Je montre à L. mon livre dédicacé et je lui dis : les objets, eux, ne changent pas. Personne ne nettoie jamais un livre : on ne le passe pas en machine au printemps pour le débarrasser des traces de doigts. Qu’est-ce qu’une empreinte digitale ? Je lis ici que c’est la trace laissée par « le dépôt de sueur, constitué à 99 % d’eau qui, en s’évaporant, laisse en place les sels et les acides aminés », selon une configuration ordonnée par le dessin des « dermatoglyphes ». Ces molécules mortes, appliquées sur le papier, restent alors coincées entre les pages du livre comme les feuilles sèches et plates d’un herbier. Et le beau fantôme qui habite les arrière-plans de cet album photo, lorsqu’il s’est plié au jeu de la dédicace sur la page de titre, a laissé une trace moins délébile que son propre corps vivant, disparu depuis longtemps dans les limbes.

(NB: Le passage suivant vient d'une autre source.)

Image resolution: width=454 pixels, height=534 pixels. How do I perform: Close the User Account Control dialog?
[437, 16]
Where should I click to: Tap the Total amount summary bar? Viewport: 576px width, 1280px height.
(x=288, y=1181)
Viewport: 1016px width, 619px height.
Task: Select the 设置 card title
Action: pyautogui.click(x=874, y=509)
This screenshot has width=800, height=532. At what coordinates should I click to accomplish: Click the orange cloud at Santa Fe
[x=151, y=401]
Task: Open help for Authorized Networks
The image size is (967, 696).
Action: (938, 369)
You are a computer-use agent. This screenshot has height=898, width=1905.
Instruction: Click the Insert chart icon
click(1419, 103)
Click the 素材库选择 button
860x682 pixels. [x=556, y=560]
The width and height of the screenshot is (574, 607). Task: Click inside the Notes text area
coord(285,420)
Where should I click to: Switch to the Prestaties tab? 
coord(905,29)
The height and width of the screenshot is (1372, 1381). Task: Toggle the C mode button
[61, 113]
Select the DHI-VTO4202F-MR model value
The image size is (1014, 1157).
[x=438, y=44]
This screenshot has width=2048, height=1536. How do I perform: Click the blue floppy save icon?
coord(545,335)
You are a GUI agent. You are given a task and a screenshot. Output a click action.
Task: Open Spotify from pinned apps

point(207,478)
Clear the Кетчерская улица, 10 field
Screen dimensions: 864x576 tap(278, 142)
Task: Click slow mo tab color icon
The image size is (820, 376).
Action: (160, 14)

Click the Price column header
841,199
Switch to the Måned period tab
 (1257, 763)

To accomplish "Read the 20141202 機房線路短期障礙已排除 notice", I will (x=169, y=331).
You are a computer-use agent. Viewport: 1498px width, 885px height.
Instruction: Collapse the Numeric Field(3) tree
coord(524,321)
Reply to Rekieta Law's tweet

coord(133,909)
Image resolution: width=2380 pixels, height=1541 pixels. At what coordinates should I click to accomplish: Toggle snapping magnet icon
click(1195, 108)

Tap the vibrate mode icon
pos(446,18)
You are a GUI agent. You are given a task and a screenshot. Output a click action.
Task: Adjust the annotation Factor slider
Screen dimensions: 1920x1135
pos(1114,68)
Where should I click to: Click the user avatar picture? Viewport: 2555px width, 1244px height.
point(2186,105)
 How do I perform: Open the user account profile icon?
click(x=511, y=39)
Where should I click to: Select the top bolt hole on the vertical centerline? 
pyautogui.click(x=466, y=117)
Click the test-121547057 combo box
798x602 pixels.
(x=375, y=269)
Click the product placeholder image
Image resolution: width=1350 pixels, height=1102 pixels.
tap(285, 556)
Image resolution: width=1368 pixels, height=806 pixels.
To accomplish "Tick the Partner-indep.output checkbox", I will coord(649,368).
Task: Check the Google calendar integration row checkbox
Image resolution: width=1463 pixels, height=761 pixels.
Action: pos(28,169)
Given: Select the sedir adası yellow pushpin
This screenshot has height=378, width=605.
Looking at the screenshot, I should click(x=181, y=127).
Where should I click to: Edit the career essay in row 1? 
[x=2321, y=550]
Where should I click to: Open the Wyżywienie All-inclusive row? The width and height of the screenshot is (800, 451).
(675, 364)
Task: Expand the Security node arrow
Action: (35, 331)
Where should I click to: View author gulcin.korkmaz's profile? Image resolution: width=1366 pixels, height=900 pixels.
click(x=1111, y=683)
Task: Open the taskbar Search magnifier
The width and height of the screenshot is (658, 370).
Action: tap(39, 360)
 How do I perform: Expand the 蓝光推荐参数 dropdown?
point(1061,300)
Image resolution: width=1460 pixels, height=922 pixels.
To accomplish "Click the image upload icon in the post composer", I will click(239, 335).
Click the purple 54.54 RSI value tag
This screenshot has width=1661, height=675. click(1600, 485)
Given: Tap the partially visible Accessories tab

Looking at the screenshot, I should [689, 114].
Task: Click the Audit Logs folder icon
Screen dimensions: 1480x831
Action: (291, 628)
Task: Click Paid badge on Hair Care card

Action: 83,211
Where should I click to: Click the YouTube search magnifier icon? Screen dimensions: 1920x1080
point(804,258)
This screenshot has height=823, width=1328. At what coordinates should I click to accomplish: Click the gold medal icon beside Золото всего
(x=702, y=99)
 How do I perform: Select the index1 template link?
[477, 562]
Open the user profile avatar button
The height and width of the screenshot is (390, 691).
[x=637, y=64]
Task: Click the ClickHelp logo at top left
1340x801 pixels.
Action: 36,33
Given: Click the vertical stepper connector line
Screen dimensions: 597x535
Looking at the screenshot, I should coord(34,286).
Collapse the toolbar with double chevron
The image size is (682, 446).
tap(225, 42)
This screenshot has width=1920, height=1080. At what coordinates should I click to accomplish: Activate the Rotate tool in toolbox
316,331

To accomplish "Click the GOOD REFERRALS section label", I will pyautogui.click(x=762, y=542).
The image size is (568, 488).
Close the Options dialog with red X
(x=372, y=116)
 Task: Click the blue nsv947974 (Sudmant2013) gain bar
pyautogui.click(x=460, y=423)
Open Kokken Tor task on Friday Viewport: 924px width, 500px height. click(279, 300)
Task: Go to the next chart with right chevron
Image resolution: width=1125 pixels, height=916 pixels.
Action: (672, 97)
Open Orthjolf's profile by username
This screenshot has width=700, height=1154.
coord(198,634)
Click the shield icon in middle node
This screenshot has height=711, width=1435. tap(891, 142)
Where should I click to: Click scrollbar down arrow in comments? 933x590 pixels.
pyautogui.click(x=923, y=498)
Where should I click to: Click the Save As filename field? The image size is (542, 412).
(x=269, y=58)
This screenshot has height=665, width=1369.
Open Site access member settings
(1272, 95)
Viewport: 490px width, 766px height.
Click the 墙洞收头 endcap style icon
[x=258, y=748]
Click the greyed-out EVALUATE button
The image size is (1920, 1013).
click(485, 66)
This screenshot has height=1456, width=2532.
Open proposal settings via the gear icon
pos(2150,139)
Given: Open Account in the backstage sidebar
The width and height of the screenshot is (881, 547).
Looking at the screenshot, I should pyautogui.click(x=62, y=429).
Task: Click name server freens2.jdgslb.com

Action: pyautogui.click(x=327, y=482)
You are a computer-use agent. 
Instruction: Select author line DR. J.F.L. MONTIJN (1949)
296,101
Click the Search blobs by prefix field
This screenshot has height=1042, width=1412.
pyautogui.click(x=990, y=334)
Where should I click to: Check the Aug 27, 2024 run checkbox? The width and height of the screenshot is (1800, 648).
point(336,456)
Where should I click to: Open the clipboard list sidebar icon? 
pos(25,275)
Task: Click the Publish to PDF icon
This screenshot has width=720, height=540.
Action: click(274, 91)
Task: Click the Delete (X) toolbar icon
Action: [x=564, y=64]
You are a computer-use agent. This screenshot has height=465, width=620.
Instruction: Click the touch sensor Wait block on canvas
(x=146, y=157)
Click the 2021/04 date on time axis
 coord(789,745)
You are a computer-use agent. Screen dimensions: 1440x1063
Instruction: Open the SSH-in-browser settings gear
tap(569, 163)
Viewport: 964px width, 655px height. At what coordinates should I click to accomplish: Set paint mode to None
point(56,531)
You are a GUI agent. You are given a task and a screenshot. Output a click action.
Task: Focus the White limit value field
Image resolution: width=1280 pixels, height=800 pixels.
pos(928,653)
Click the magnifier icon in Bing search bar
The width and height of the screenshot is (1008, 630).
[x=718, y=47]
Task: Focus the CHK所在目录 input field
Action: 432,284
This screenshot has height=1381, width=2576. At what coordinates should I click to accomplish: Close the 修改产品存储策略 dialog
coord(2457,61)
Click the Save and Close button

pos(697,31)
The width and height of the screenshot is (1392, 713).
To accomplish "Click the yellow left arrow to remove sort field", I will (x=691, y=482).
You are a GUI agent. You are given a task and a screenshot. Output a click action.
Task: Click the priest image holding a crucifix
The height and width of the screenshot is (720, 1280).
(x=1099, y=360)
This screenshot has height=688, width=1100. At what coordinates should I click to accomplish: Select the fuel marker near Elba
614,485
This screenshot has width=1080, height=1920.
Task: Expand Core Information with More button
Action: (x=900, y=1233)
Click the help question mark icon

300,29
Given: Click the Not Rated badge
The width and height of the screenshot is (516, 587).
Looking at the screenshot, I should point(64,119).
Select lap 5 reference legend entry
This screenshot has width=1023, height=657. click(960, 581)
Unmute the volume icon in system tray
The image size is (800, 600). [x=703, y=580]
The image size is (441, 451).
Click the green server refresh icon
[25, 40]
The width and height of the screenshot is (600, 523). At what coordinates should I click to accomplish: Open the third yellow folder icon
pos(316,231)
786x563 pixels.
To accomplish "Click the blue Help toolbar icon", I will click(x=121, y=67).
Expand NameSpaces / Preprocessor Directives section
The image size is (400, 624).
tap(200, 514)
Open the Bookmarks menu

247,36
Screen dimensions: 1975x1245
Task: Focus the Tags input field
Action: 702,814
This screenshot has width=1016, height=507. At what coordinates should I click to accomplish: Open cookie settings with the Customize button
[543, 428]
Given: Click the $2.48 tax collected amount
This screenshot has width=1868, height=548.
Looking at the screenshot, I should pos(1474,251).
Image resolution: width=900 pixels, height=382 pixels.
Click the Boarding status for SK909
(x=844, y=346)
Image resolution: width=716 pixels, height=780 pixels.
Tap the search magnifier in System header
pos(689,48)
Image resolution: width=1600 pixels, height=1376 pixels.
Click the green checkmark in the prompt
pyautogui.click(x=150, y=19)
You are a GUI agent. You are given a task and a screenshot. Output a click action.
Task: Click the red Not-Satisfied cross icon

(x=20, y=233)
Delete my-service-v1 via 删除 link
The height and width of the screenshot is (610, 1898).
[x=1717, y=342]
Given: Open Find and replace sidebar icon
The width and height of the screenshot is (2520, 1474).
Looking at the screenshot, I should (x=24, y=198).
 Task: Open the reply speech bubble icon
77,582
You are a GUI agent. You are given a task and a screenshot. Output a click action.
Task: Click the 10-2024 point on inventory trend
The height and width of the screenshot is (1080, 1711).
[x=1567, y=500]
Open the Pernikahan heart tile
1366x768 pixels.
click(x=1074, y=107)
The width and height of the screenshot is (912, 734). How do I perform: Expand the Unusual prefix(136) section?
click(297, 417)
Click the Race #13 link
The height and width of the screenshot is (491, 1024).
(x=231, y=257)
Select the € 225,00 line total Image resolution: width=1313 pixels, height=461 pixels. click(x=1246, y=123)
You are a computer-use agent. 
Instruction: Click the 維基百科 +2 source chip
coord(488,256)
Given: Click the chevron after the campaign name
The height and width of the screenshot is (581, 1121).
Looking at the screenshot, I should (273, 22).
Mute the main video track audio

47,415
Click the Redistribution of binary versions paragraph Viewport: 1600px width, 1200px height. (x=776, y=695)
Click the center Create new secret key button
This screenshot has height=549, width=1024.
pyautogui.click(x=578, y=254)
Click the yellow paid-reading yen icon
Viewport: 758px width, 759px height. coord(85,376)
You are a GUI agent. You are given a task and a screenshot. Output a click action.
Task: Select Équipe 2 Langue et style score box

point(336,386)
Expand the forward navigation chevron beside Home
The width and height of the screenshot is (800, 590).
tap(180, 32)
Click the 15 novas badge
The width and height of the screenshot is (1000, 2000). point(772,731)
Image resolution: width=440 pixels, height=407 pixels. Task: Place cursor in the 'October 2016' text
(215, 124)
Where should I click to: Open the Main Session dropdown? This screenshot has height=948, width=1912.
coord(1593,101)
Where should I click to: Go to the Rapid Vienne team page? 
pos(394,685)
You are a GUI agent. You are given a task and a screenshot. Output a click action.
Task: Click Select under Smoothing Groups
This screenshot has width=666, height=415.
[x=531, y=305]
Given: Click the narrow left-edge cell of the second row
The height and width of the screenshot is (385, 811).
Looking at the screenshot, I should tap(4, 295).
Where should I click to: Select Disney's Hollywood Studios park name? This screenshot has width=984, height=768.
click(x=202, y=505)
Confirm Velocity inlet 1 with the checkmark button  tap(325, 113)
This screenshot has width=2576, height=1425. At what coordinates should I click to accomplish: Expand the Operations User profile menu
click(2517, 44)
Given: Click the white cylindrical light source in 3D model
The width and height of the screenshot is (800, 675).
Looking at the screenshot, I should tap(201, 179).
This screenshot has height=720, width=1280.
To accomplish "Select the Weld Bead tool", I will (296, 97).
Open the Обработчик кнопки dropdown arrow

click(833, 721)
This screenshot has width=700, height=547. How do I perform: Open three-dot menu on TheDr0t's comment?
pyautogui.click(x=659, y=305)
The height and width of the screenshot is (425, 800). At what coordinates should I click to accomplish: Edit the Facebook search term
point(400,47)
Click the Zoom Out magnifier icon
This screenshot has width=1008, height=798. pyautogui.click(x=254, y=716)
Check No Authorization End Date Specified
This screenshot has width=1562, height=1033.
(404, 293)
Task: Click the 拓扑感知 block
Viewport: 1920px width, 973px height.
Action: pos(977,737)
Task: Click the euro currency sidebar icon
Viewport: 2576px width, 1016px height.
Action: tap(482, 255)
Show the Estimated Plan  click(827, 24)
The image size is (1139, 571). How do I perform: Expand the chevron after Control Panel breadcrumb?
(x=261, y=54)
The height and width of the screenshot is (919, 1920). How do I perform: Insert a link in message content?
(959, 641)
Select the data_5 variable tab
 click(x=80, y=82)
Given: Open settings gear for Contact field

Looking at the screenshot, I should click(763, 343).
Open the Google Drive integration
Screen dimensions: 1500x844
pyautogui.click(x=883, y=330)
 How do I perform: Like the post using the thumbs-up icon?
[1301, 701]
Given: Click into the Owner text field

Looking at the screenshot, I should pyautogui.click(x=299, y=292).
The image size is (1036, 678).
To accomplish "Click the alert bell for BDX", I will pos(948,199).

Je me souviens des doigts de Marie Curie. Lorsque je travaillais dans cette école de physique-chimie, il y a huit, neuf ans, au même étage que mon bureau se trouvait le cabinet de curiosités du professeur L. (les gens ne l’appelaient jamais ni « monsieur », ni par son prénom : ils l’appelaient « professeur », comme le professeur Tournesol). J’aimais bien parler avec lui. Il détenait un trésor dans sa caverne : un cahier sur lequel Marie Curie avait noté des observations au crayon, à mesure de son expérience. « Elle l’a touché de ses doigts », me disait-il. Comment en avait-il la certitude, cent ans plus tard ? Il avait posé le cahier entre deux feuilles de papier photographique, puis enfermé le précieux sandwich dans une boîte. Quelques jours plus tard, le papier était impressionné : des empreintes digitales étaient dessinées en blanc sur sa surface photosensible. « Marie Curie avait les doigts plein de radium : elle en déposait sur tout ce qu’elle touchait ». Et les dermatoglyphes, alors, puisque c’est ainsi qu’on les appelle, étaient restés imprimés sur la couverture du cahier dans une encre invisible (peut-on l’appeler sympathique ?), une encre dont la radiation sera encore perceptible pour les siècles des siècles. Le dessin des papilles dermiques de Marie Curie continuera d’émettre ses rayons, longtemps, quand plus aucun être humain ne pourra encore les détecter – alors que les molécules qui constituaient le corps de cette femme, ainsi que celui du professeur L., et le mien à son tour, auront déjà été redistribuées des centaines de fois dans la grande loterie du « rien ne se perd, tout se transforme ».